Figure 4 shows the location of Sangun mountain where a significant number of slope failures occurred when Typhoon hit on June 2003. The catchment area is 1.67 km2 with an average slope angle of 36.5˚. Table 2 shows the number of slope failures based on the distribution of soil depth. Soil depth range from 0.51 - 1.00 m has the largest number of slope failures (28 locations). Moreover, a density of slope failures is calculated by comparison of a percentage of the number of slope failure and a percentage of the area of soil depth distributions. As shown in Table 2, a frequency ratio (FR) of slope failure and soil depth distribution was calculated, as a density of slope failure. The slope failures occur in the soil depth range from 0 m to 2 m. The soil depth range from 1.0 m to 1.5 m has higher than the other of soil depth intervals. The frequency ratio value of this density is 1.37.

Landslide occurrence in tropical and sub-tropical region is generally associated with weathered rock profile characterized by chemical and mineralogical heterogeneities [9] . Although, we did not carry out the laboratory test of a mineral composition of the soil, we assume that the occurrence of feldspars play a role in the occurrence of rock weathering and produce of soil layer. Feldspars are susceptible to both chemical and physical weathering, breaking down into clays. The feldspar content of granitic rocks is commonly in the 30% to 80% range.
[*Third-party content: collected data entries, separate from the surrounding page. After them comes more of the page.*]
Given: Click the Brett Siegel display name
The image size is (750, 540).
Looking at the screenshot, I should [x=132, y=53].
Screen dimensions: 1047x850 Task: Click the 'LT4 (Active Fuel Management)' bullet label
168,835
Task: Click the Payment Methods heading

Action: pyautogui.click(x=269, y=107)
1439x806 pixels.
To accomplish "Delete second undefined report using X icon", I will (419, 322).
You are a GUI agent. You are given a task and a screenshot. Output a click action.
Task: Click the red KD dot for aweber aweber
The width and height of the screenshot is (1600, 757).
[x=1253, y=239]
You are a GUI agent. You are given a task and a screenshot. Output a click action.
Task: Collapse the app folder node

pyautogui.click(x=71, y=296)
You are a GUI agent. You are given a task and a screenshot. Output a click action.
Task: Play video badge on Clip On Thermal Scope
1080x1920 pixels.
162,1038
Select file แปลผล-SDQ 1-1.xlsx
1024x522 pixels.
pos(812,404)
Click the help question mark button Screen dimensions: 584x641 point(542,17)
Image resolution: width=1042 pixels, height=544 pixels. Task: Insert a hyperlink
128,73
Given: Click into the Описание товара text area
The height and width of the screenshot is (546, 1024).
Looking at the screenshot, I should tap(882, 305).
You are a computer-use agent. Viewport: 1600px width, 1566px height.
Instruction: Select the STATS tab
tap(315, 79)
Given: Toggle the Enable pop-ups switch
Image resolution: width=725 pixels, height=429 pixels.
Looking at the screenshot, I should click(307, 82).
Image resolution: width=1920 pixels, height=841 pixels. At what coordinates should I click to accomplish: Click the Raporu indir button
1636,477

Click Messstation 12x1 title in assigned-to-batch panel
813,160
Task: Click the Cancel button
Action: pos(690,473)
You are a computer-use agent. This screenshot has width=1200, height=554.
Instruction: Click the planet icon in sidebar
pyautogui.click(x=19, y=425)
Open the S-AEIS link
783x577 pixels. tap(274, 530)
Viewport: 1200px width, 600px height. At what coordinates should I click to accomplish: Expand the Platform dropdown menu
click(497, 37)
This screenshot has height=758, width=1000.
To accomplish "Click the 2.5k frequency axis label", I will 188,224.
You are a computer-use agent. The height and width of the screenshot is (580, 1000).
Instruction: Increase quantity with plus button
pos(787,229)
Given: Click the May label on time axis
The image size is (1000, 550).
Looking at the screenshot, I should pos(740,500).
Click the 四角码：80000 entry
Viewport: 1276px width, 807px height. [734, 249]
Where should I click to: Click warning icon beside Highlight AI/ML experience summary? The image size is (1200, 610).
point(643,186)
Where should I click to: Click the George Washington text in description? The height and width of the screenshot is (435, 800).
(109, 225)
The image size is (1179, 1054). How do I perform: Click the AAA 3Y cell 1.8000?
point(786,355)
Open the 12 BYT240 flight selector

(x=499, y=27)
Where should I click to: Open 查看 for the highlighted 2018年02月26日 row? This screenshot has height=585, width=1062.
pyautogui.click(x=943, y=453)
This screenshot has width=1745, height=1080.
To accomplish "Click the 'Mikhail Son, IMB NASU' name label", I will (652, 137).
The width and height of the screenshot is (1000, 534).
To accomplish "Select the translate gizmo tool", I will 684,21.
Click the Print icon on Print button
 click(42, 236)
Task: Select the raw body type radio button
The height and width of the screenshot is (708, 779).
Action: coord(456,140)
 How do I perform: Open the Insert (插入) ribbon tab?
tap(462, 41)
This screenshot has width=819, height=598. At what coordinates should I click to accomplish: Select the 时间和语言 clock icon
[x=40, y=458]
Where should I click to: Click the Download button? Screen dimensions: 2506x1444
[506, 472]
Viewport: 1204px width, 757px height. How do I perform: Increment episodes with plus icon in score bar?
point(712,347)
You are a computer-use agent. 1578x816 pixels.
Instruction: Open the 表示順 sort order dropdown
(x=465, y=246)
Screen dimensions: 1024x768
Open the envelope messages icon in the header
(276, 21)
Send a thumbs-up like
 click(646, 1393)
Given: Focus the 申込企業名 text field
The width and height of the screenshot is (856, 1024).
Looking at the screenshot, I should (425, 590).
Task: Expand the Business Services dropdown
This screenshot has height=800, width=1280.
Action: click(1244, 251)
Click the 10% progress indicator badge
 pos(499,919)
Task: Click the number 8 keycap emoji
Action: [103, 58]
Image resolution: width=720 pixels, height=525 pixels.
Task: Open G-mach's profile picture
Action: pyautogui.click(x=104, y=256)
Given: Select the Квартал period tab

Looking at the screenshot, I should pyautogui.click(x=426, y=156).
Feldspars can be further broken into two groups-plagioclase and alkali feldspars. Plagioclase is a solid solution series of calcic to sodic feldspars (anorthite is the calcic end-member, albite is the sodic end-member). Furthermore, a rainfall followed by rock type is one of parameter influencing the weathering process, which leads to the formation of slope failure as the present one.

Figure 4. Graph of distribution of soil depth based on soil production rate (Po) values during simulation.

Table 2. Soil depth distribution in the upper part of Sangun basin based on the simulation for N value = 30.

6. Conclusion

In this study, the spatial distribution of soil depth was estimated using a process based model [5] and different soil depth observations to perform a simulation analysis to provide the relationship of slope failure and soil depth distribution in the upper catchment of Sangun mountains. Results from the simulation analysis indicated that topographic variables, soil production rate (Po), and a soil production time (year) provided the reasonable model for spatial distribution of soil depth. The results also showed that the soil depth ranged from 0.51 m to 1 m had the largest area of soil distribution, and that the high density of slope failures was occurring at the soil depth ranged from 1 m to 1.5 m. Considering the limited number of soil depth observations, this model appears as an important improvement toward solving the need for distributed soil depth information in the process based modeling.

Acknowledgements

The authors would like to thank the Indonesian Government, Directorate General of Higher Education for its DIKTI Scholarship. This work was supported by JSPS KAKENHI Grant Number 25350429.

Conflicts of Interest

The authors declare no conflicts of interest.